> **Vorliegender Text**
┄┄┄┄┄┄┄┄┄┄┄┄┄┄┄┄┄┄┄┄
Bitte erklären Sie mir diesen Vers: Markus 4,12
Ich kann nicht glauben, dass Jesus das so gesagt hat.
Entweder Gott liebt alle Menschen und gibt ihnen bis zuletzt die Möglichkeit, zu verstehen, oder es gibt tatsächlich Auserwählte.
Zu Letzteren wage ich mich nicht zu zählen.
Ihre Antwort ist mir wichtig, denn ich finde keine, auch wenn ich diesen Vers nicht aus dem Zusammenhang reiße.
Danke im Voraus
Friedhelm
Lieber Friedhelm,
ich kann gut nachvollziehen, dass Sie mit der Aussage in diesem Vers nichts anfangen können, beziehungsweise möchten. Jesus legt hier das Gleichnis vom "vielfachen Acker" aus, in dem ein Mensch sät und die Saat nicht nur auf fruchtbaren Boden, sondern auch auf felsigen Grund, auf den Weg oder unter Dornen fällt. (Mk 4,3-9) Daraufhin wird Jesus von seinen Jüngern gefragt, warum er in Gleichnissen redet, und er antwortet recht rätselhaft, dass ihnen das Reich Gottes gegeben sei, denen "draußen" aber alles "in Gleichnissen widerfahre". (Mk 4,10-11) Soweit könnte man ja noch mitgehen und sagen: Ja, die Jünger kapieren eben auch ohne Gleichnisse, was Jesus meint, die anderen Leute, die Jesus nicht so nahe sind, brauchen aber Gleichnisse um zu verstehen. Aber nun setzt Jesus noch einen drauf und sagt den Satz, der Sie so irritiert: "auf dass sie mit sehenden Augen sehen und doch nicht erkennen und mit hörenden Ohren hören und doch nicht verstehen, damit sie sich nicht etwa bekehren und ihnen vergeben werde." (Mk 4,12)
┄┄┄┄┄┄┄┄┄┄┄┄┄┄┄┄┄┄┄┄
Zeilen zur Elementsuche:
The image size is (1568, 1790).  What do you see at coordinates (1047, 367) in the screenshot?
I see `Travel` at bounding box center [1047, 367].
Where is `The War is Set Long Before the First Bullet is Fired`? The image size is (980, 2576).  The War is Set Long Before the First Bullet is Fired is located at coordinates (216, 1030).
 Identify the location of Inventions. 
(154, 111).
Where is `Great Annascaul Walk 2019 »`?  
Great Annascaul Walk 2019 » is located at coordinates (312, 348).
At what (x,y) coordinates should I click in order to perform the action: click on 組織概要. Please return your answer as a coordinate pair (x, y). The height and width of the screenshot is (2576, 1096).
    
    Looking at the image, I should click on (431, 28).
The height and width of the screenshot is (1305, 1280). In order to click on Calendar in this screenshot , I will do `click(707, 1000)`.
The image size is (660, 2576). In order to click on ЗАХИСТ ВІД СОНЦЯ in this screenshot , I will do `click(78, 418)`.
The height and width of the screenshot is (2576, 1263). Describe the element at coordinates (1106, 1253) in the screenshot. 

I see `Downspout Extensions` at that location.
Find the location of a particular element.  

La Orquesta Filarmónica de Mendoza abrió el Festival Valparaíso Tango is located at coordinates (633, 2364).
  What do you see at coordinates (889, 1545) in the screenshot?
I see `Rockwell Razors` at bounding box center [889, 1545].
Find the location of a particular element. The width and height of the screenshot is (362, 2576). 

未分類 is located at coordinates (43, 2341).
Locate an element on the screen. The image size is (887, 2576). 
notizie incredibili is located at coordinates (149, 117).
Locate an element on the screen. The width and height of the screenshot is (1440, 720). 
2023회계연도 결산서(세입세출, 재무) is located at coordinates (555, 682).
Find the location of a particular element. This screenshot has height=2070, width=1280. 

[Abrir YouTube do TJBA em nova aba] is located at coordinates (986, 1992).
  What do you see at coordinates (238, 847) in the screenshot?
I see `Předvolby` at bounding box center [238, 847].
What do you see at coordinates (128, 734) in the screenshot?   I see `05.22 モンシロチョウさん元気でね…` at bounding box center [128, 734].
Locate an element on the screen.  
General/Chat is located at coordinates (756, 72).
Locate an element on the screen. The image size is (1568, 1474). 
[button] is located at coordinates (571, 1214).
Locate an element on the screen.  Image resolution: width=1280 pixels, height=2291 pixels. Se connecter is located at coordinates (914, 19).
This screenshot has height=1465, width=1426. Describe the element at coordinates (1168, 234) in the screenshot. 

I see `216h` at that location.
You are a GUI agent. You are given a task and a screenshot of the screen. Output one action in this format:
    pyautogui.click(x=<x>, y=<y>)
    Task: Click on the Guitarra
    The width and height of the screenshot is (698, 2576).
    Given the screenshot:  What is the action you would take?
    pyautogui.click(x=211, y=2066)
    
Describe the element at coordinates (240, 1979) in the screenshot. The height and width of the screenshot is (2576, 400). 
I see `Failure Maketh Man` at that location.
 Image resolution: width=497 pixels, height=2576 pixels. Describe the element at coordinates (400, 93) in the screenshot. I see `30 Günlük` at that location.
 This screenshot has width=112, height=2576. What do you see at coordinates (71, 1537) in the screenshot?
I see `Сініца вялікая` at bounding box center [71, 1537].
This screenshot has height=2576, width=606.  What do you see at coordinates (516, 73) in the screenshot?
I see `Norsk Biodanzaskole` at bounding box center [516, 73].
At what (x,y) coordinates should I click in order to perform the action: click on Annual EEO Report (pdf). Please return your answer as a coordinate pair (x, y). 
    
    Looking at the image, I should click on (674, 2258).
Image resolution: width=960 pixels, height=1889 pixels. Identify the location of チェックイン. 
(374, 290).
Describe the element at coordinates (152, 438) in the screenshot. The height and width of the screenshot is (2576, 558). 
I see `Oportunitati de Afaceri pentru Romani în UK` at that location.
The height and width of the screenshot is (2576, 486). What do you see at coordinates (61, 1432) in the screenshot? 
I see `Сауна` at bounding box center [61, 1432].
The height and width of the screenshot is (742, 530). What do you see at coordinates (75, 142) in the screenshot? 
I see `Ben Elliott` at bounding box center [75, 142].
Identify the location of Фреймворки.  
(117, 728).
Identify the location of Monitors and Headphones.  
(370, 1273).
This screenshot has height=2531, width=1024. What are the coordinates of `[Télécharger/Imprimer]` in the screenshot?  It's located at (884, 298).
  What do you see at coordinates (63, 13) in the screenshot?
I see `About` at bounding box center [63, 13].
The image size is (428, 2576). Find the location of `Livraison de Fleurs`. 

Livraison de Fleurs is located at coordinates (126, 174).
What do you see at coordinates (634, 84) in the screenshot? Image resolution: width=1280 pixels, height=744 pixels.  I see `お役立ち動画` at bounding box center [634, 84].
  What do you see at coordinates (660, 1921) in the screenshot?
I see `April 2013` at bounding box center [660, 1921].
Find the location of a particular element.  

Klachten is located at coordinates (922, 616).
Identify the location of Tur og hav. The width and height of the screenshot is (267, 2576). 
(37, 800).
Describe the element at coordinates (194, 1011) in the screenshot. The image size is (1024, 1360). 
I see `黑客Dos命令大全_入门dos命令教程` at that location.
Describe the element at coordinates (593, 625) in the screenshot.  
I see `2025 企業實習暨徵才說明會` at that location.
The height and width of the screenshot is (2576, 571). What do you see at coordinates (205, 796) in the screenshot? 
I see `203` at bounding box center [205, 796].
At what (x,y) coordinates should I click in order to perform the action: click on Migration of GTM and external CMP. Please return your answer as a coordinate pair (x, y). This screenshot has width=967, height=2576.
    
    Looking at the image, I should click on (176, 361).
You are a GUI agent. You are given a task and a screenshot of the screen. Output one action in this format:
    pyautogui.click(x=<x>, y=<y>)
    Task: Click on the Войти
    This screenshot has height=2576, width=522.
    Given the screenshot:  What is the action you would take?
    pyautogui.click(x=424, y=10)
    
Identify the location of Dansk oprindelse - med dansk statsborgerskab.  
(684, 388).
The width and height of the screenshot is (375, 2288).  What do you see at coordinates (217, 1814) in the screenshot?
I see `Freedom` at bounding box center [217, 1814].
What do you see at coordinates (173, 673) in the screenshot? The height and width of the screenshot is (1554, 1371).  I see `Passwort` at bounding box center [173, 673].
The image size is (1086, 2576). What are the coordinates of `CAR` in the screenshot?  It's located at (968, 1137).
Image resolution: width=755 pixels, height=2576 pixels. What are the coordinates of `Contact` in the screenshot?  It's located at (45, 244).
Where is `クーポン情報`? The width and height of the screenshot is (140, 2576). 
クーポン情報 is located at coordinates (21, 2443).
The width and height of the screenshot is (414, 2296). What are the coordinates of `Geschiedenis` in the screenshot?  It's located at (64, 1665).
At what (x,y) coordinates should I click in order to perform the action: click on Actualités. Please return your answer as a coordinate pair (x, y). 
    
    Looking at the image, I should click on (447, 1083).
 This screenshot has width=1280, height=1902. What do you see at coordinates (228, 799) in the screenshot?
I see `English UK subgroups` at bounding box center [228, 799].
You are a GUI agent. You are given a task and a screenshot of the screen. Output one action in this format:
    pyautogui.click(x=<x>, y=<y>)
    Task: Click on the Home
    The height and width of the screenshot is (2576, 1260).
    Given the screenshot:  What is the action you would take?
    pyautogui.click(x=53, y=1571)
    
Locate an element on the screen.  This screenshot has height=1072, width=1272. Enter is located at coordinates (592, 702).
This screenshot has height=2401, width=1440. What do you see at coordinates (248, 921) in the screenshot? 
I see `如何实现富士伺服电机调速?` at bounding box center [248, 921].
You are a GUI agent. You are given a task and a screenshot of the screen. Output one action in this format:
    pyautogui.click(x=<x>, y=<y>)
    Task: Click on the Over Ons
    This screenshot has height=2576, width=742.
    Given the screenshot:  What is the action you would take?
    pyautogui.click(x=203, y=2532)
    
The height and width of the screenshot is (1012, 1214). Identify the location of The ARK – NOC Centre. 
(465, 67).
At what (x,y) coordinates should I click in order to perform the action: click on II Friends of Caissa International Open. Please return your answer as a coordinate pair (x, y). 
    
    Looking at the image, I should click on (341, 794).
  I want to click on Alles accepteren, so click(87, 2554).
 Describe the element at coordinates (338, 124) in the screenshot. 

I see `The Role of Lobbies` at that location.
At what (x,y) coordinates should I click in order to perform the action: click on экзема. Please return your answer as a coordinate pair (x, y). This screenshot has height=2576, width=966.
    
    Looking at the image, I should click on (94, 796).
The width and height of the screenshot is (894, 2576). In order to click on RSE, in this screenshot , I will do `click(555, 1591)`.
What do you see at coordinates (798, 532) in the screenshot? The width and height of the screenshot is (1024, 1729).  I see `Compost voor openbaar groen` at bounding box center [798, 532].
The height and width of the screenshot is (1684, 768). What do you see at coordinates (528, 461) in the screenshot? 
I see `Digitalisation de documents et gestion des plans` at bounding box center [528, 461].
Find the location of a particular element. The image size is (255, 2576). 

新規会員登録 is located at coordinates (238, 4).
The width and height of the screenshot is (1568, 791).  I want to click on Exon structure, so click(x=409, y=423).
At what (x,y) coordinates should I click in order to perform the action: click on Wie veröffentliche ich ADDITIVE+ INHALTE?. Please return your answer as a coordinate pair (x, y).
┄┄┄┄┄┄┄┄┄┄┄┄┄┄┄┄┄┄┄┄
> **Aufgabenstellung**
Welches Gleichnis legt Jesus laut dem Text über Markus 4,12 aus?

> **Antwort**
Das Gleichnis vom "vielfachen Acker".